EXERCISE: Going line by line through the entries below, count those that contain "will". Give the number by itself.

[SUPPLIED DATA — start]

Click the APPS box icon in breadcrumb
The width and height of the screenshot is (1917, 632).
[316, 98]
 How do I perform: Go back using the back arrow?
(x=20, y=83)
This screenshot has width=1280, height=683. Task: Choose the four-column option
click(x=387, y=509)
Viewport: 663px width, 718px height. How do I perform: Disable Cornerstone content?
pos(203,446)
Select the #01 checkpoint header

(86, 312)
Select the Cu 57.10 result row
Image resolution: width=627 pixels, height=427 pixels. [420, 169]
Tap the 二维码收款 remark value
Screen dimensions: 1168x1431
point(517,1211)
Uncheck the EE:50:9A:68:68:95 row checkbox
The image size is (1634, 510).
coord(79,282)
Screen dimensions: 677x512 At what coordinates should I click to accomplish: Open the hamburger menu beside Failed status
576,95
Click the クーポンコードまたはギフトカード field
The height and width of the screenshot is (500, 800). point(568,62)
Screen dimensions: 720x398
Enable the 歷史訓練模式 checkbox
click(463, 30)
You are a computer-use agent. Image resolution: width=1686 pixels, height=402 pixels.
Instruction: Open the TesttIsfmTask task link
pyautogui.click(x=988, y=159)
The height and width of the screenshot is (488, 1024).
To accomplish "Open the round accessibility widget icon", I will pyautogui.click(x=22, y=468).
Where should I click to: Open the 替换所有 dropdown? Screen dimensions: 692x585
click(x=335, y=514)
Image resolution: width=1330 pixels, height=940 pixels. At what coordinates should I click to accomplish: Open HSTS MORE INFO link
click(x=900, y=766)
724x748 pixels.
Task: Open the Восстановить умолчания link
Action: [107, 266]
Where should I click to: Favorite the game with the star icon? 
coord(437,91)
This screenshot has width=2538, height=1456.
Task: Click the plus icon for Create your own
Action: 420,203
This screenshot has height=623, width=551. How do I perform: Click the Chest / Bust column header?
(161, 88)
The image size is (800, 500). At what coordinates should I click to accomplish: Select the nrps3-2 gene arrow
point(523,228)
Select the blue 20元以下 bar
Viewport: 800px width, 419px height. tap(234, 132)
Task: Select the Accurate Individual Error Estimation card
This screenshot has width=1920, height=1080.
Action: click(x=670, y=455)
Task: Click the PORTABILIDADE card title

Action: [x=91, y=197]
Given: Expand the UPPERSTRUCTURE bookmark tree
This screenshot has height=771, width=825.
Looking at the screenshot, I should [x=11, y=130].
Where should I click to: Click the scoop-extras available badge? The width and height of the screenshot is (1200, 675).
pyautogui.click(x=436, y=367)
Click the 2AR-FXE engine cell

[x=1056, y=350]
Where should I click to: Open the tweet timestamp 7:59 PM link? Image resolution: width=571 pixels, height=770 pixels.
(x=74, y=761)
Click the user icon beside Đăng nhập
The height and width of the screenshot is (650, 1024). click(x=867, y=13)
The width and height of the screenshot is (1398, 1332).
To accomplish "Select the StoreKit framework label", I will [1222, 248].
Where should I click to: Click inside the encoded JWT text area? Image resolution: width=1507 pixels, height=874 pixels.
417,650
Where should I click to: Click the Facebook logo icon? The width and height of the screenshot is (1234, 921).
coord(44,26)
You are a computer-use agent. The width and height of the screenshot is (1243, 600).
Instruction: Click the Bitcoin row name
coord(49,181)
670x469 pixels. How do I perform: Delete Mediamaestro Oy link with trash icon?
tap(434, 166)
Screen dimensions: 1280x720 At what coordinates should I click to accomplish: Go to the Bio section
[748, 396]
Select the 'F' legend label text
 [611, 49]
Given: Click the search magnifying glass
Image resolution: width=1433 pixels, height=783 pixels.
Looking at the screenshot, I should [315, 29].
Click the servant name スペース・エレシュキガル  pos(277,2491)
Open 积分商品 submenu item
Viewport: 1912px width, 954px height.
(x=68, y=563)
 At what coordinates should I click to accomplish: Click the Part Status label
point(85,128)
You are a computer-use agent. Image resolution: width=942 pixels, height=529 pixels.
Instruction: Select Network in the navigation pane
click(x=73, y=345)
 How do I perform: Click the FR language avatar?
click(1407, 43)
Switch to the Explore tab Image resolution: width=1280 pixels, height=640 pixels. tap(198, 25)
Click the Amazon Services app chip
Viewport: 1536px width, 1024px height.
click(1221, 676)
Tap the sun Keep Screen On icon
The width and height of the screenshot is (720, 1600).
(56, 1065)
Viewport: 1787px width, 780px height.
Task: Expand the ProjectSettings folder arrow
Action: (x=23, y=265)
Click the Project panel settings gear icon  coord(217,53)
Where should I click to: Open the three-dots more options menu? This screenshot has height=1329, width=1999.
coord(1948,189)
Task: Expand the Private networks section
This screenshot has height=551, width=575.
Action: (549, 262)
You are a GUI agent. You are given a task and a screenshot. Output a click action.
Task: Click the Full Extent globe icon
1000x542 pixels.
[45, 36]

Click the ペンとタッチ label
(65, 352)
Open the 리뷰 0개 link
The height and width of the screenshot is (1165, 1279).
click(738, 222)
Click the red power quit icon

[SUPPLIED DATA — finish]

ANSWER TO THE PROBLEM: 2